People are now aiming to generate hardware accelerators for more complex algorithms than things like classical CNNs, low-level image processing tasks, and other bread-and-butter hardware acceleration tasks. Inevitably, this is a difficult task to get right, and the prevalence of C/C++-based high-level synthesis (HLS) tools offers a great opportunity to experiment with the design space. Sophisticated algorithms written in C/C++ often incorporate pointers, which have long been difficult for HLS tools. Previously, I proposed a relatively sophisticated analysis using separation logic, together with my PhD student Felix Winterstein, which is an intensive analysis specialised to certain data structures. Nadesh’s most recent work can, in some sense, be viewed as the opposite. He is trying to make more simple, but more generally applicable pointer analyses more widely understood and used within HLS, while trying to quantify how much this might bring to hardware accelerator design.

The basic idea is that since FPGA compile times are long, we can afford to spend a bit more time being precise about which variables can point to which other variables. The question is, what are the benefits of being more precise in the context of HLS? Nadesh has studied two different types of ‘sensitivity’ of pointer analyses – to flow and to context. Flow-sensitive analyses consider the ordering of memory operations, context sensitive analyses consider the calling context of functions. The most common form of analysis in HLS is Andersen analysis, which is neither flow- nor context-sensitive. So how much do we gain by utilising more precise analyses?

Nadesh studies this question by modifying the LegUp source code, showing that over the PTABen benchmark set, area utilisation can be halved and performance doubled by using these analyses. This suggests that as we move towards greater diversity in hardware accelerators, HLS tool developers should think carefully about their pointer analyses.

When are Digits Correct?

Often, we compute with iterative algorithms. Start with some value, often an initial guess to be refined, and keep iterating until some stopping criterion is met. If we actually think about what goes on in a modern digital computer when we execute these algorithms, we soon see that – often – the same digits end up being computed time and again. As we converge to a value, it’s reasonable to expect that most of the time the most significant digits become stable.
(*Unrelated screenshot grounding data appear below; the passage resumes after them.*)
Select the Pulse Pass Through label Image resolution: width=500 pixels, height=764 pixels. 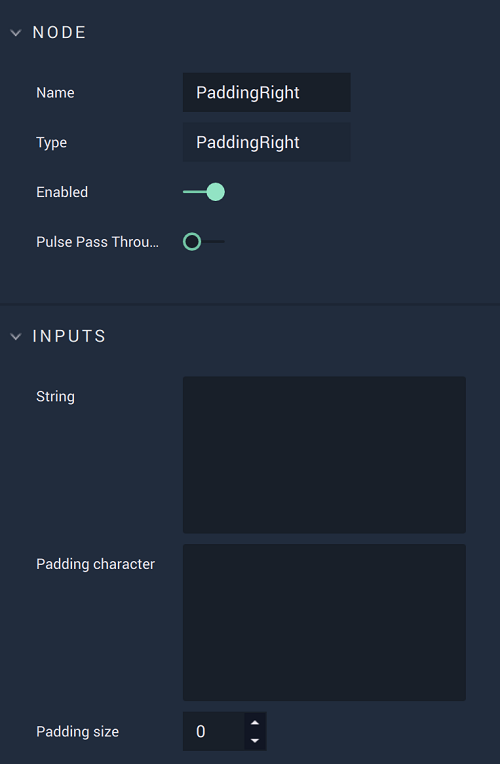point(97,242)
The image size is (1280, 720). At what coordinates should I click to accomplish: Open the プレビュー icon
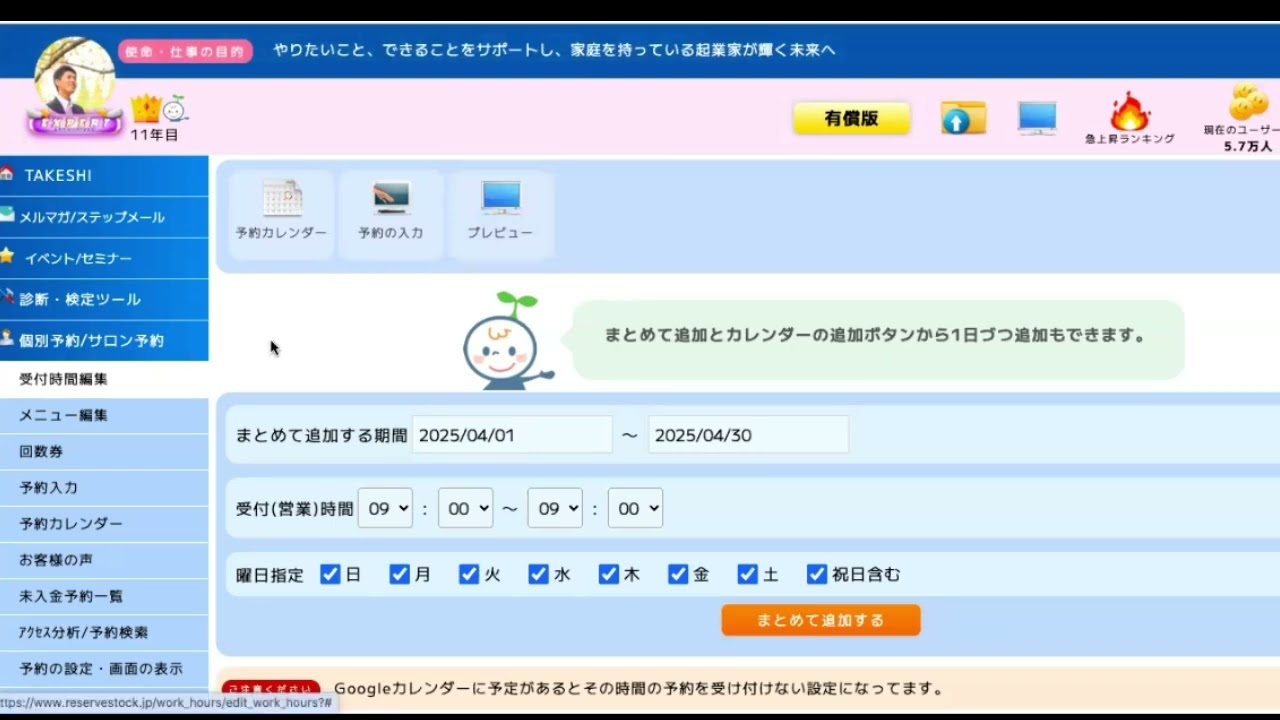click(500, 213)
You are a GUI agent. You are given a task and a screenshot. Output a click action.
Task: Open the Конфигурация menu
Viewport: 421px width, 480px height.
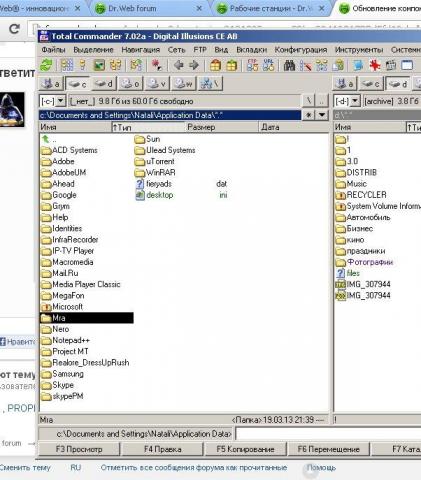coord(301,50)
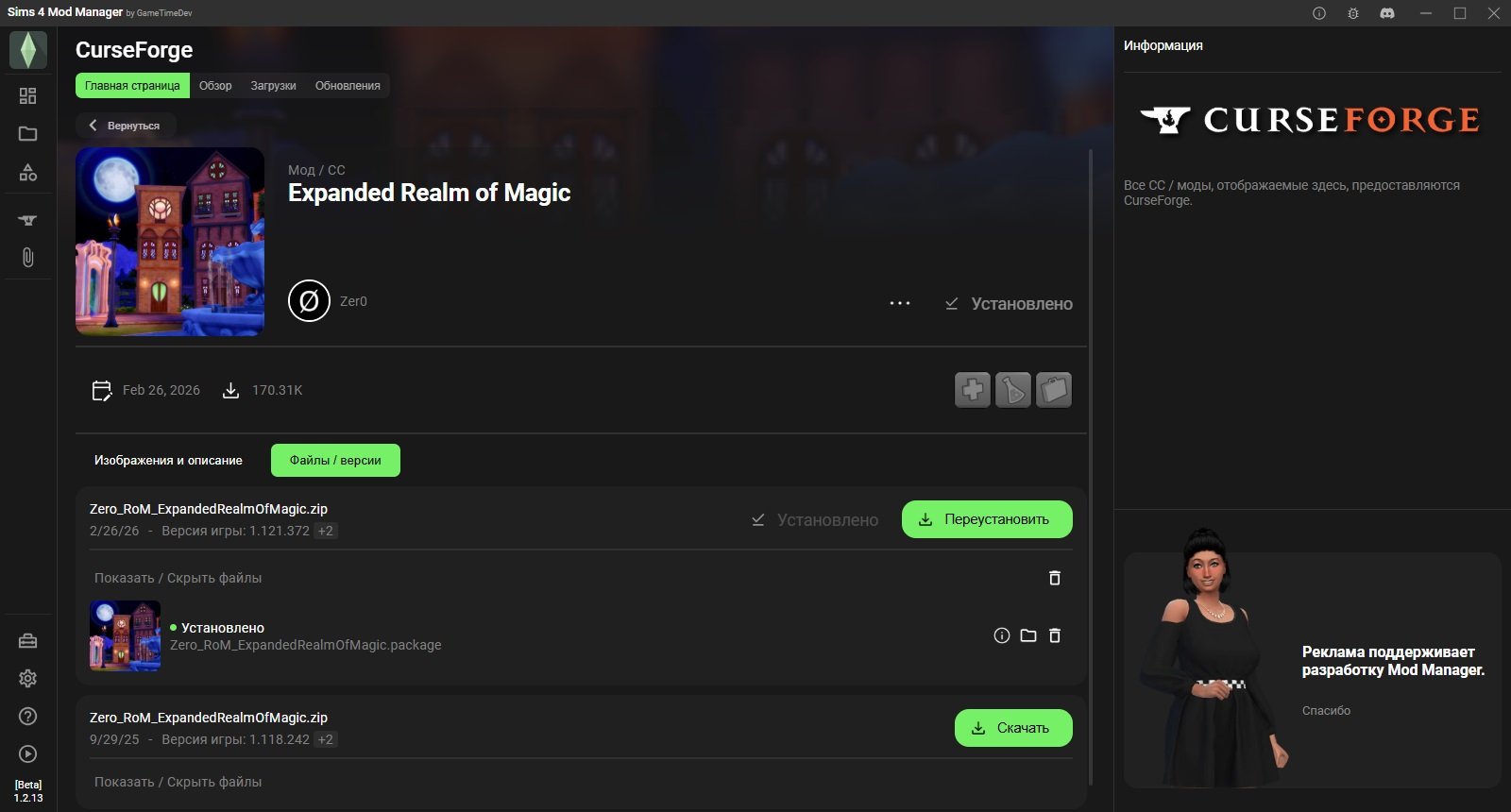The height and width of the screenshot is (812, 1511).
Task: Open the CurseForge anvil icon in sidebar
Action: click(x=27, y=220)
But we still compute them, time and again at each iteration, wasting computational resource.

In general, in standard binary representations, this re-computation may not be avoidable – most-significant digits might be stable for 1000 iterations and then flip, e.g. from 0.99999 to 1.00000. As a child, I used to play with such iterations using my HP32S calculator – a gift from fred harris – it provided endless entertainment.

There is, however, a class of number representations in which these digit flips can be avoided: redundant number representations. These representations have a long history – indeed, as my friend and colleague Miloš Ercegovac has identified, they can be traced back as far as a 1727 publication in Phil. Trans. Royal Soc by John Colson FRS. Miloš developed these ideas to a mature state between the 1970s and today, in the guise of Online Arithmetic.

Together with my PhD students He Li (now research staff at Cambridge) and Ian McInerney and collaborator James Davis, I have recently done some work on methods to detect and establish exactly when digits become stable using such schemes and what the implications might be for hardware that makes use of this stability. In our recent IEEE Transactions on Computers paper, we adapt standard forward error analyses of stationary iterative methods to this setting. We mathematically derive some conditions that can be checked at run-time to determine when you don’t need to compute certain digits in any future iteration, and also present a toy hardware implementation taking advantage of this approach using a non-standard arithmetic processor design.

We hope that – in the future – only what needs to be computed will be computed.